Wyjazd do Nigerii był zorganizowany przez Wydział Orientalistyczny UW. Grupa wyruszyła 1 sierpnia i planowała wrócić na początku września. Z informacji przekazanych przez Polską Agencję Prasową wynika, że zatrzymanie miało miejsce po tym, jak studenci opuścili miejsce zakwaterowania w nocy, co zostało uznane przez lokalne władze za naruszenie prawa.
Rzecznik prasowy Uniwersytetu Warszawskiego, Anna Modzelewska, poinformowała, że uniwersytet wraz z konsulem RP w Nigerii podejmują działania mające na celu uwolnienie studentów. „Uwolnienie studentów UW jest dla nas priorytetem.

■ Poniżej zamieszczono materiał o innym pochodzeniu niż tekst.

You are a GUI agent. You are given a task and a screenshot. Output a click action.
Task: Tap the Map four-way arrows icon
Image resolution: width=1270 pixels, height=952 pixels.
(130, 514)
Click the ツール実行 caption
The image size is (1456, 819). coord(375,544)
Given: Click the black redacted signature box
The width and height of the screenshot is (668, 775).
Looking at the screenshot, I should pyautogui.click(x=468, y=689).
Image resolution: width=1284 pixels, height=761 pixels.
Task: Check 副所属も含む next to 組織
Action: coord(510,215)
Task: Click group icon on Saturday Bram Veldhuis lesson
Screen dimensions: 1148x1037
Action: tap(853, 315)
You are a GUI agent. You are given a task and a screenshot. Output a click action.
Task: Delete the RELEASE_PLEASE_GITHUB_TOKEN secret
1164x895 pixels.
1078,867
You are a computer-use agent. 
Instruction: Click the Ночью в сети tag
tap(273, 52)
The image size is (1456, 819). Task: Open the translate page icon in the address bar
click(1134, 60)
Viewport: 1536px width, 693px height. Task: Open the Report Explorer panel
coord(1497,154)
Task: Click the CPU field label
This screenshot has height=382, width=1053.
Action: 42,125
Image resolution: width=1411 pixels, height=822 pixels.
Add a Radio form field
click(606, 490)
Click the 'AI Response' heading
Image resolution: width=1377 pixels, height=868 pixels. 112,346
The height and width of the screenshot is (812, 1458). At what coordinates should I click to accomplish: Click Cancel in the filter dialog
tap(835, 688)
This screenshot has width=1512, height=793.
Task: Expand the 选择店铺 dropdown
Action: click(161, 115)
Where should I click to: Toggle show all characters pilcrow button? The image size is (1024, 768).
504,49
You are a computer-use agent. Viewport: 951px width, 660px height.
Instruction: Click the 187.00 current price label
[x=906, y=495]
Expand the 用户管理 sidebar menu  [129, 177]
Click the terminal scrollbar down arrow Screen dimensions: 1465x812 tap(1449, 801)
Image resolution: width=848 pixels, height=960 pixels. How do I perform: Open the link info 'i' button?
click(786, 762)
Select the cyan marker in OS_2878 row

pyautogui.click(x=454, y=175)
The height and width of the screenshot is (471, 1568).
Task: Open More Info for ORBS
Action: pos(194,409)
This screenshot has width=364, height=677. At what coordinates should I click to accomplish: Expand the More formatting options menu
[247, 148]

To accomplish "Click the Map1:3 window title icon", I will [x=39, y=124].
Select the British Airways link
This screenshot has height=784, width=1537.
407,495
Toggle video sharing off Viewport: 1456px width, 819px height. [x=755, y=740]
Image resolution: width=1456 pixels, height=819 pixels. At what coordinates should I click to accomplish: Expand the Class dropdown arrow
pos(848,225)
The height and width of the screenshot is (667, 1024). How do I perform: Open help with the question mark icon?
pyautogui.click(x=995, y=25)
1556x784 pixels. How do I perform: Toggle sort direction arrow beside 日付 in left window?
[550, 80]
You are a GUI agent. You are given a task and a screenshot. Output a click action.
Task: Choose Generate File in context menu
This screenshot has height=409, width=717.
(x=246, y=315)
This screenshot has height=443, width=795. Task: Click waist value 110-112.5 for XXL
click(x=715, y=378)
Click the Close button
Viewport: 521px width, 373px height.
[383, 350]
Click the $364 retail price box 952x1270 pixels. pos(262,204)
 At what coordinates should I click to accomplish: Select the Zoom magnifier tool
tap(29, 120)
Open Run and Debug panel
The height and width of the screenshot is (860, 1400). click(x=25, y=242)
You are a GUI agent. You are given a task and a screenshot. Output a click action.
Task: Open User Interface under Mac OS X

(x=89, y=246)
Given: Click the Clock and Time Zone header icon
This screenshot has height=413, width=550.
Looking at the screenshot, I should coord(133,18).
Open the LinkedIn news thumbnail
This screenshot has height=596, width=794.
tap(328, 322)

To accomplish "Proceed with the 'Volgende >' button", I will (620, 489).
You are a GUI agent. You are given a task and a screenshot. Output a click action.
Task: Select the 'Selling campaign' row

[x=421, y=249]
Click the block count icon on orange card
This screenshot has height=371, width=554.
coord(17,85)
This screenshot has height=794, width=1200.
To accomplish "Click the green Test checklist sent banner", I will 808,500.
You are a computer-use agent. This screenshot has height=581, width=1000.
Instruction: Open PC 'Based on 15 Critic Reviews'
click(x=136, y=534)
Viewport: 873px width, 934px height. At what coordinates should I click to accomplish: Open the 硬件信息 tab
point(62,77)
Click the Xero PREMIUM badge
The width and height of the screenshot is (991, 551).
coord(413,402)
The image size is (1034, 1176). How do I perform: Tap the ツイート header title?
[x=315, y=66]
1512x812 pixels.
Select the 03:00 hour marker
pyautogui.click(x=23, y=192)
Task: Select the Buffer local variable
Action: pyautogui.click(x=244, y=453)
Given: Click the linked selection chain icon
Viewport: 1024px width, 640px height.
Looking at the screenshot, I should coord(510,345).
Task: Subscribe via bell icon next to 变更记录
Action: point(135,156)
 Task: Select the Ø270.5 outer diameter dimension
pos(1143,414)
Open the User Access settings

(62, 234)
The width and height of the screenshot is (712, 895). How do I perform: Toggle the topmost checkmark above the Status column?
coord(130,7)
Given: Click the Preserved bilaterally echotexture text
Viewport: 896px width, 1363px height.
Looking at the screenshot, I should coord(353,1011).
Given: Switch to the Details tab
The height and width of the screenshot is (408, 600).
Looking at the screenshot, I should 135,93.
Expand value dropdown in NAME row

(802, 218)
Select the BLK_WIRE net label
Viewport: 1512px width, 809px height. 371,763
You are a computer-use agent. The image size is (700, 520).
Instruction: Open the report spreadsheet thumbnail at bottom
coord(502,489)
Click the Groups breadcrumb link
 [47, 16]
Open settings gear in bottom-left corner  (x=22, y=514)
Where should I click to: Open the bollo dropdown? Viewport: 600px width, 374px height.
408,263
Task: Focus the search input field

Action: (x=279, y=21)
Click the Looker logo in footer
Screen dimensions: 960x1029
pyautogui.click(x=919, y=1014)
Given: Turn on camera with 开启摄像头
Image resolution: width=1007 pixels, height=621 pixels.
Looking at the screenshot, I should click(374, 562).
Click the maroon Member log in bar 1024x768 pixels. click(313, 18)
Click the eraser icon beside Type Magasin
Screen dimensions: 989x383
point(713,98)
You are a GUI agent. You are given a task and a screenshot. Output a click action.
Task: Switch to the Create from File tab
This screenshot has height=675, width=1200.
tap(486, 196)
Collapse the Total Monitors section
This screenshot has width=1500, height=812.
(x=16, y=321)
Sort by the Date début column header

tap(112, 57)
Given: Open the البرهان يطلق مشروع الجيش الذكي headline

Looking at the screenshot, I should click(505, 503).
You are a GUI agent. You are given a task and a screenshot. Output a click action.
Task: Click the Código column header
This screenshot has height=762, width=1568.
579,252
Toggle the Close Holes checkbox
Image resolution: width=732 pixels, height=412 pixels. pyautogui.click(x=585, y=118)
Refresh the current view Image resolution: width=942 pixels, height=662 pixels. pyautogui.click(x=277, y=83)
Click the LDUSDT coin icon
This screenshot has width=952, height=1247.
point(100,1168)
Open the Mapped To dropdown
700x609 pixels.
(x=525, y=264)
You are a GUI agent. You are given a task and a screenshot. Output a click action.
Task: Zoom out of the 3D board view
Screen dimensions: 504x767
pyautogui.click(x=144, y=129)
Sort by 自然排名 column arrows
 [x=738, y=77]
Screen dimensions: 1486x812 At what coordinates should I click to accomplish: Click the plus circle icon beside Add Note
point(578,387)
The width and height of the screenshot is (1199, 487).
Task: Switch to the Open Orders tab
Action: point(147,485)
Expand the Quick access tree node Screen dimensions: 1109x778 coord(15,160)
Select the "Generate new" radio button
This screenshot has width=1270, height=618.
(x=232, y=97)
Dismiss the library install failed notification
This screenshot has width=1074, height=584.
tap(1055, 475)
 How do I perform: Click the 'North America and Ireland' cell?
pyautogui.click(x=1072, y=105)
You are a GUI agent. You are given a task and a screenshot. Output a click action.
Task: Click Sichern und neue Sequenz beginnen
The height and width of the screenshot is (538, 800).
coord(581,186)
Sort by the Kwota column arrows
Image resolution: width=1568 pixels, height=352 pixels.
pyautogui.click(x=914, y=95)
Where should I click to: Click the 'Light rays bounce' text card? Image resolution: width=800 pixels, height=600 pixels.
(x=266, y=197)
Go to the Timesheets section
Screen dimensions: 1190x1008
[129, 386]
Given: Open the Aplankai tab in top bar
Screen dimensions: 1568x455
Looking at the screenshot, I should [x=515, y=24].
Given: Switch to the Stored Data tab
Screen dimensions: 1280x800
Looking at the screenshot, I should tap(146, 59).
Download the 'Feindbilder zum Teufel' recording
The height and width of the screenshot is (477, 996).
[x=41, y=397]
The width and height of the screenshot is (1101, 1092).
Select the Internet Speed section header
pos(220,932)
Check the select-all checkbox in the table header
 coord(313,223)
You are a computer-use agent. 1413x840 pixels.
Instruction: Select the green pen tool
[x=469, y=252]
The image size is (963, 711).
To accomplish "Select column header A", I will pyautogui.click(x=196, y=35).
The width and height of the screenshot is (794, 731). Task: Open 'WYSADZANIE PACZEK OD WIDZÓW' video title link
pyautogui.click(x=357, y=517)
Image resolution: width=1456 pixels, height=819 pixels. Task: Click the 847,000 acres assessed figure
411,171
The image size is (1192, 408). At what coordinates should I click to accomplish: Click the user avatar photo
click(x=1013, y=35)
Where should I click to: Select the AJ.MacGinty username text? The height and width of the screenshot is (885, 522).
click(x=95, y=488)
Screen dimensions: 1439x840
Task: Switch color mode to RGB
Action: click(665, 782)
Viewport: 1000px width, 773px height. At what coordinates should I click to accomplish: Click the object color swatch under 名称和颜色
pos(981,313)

Musimy zrobić wszystko, co w naszej mocy, by to nastąpiło jak najszybciej” – oświadczył rektor UW, Alojzy Nowak.
Według wiceministra spraw zagranicznych, Andrzeja Szejny, studenci znaleźli się w niewłaściwym miejscu i czasie. Z relacji wynika, że podczas antyrządowych demonstracji w Kano robili zdjęcia, co mogło zostać źle zinterpretowane przez lokalne siły bezpieczeństwa. Choć studenci nie zostali osadzeni w więzieniu, a przebywają w hotelu, polskie służby konsularne podejmują intensywne działania na rzecz ich uwolnienia.
Ministerstwo Spraw Zagranicznych wydało oświadczenie, w którym zapewnia o stałym kontakcie z rodzinami zatrzymanych oraz władzami Nigerii. Do Warszawy została zaproszona także Chargé d’affaires Ambasady Nigerii, aby omówić dalsze kroki w celu wyjaśnienia sytuacji i uwolnienia studentów.